Ils seront, pendant cette existence à la fois limitée et re-jouable à l’infini qui se condense dans le temps de la représentation, indissociables de leur habitacle. Deux antres. Une cave pour le premier. Cave traversée par les voix des poètes morts ; par l’évocation des personnages flamboyants, grotesques ou tragiques qui ont émaillé son existence passée ; par les rumeurs de la guerre fratricide que se livrent les rats dans les entrailles de Prague… Une pyramide inca pour le second. Pyramide habitée par une reine aveugle, une princesse affamée, un jésuite malade d’amour… Deux espaces circonscrits en apparence, comme coupés du monde et du temps. Et pourtant…
L’antre de nos rats, tout aussi limité qu’il paraisse, donne sur de drôles de mondes, où les contraires s’embrassent, où les ténèbres se trouent de lueurs éblouissantes, où la solitude grouille de présences improbables – génies littéraires morts, reines et princesses sorties d’un passé mythique. Qui dit rats dit galeries. Et nombreuses seront les galeries qui relient la cave praguoise à la pyramide inca. Dans ces deux « miniatures » ou microcosmes que sont le court roman de Hrabal et la pièce de Copi cohabitent, dans un va-et-vient permanent semblable au mouvement de la presse à broyer, le sublime et le trivial, la terreur et le comique le plus énorme… On y assiste à la fin d’un monde, depuis une antre qui, paradoxalement, se révèlera un incomparable poste d’observation : Hanta verra sa presse mécanique supplantée par une gigantesque presse hydraulique actionnée par des jeunes gens qui broient sans état d’âme la parole des poètes. Les habitants de la pyramide verront l’or noir succéder à l’or des Incas, et n’y survivront pas (rat excepté). Une question semble s’élever, à la fin du monologue de Hanta, et dans la pyramide presque déserte : que reste-t-il, quand le vieux monde a sombré, quand toute magie l’a quitté ? Une réponse semble s’amorcer : quand il ne reste rien, demeurent les voix… Et la possibilité à l’homme – ou au rat – de tout réinventer à sa guise dans l’espace, quel qu’il soit, où il est libre de le faire : cave, pyramide ou théâtre…

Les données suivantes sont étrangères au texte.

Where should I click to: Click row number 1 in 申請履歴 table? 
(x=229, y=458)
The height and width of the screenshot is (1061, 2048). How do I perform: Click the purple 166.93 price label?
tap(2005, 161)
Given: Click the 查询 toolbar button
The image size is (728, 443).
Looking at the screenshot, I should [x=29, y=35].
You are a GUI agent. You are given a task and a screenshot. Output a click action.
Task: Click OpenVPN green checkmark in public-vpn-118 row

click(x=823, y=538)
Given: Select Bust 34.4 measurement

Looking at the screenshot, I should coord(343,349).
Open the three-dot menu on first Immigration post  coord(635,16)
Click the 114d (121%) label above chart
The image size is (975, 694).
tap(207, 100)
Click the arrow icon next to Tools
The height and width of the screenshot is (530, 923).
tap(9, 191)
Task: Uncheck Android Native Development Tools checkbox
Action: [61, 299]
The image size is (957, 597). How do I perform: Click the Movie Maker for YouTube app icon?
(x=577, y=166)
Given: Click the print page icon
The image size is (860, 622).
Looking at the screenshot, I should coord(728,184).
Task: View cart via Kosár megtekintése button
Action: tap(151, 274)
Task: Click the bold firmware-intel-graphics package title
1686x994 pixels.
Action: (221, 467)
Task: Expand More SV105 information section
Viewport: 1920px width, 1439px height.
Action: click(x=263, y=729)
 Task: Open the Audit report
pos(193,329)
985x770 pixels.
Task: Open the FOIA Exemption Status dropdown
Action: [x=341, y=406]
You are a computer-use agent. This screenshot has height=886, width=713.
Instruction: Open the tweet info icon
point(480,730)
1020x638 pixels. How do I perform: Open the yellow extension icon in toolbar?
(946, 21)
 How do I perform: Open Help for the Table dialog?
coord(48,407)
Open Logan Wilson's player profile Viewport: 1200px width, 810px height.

Une trop bruyante solitude, La Pyramide : deux portes ouvrant sur deux univers foisonnants. Deux portes d’accès à deux oeuvres labyrinthiques. Car chez Hrabal comme chez Copi, expressions et images, en transitant d’un roman à l’autre ou d’une pièce à l’autre, annulent la notion de chronologie au profit d’un dessin infiniment chaotique et cohérent. Recyclées au fil de l’oeuvre en d’infinies combinaisons, elles dessinent un dédale aux galeries enchevêtrées, où réalité et fantasmagorie se mêlent, livrant une autobiographie souterraine de leurs auteurs. Dédale où bien malin qui saurait distinguer le vrai du faux, le dedans du dehors, le passé du présent, le labyrinthe du monde réel…
Tant les mots qui le composent ont, telle une armée de rats industrieux, fait perdre de terrain à une réalité parfois oppressante – en opposant à l’assujettissement des individus ou à la simple monotonie de l’existence une folie jubilatoire et contagieuse.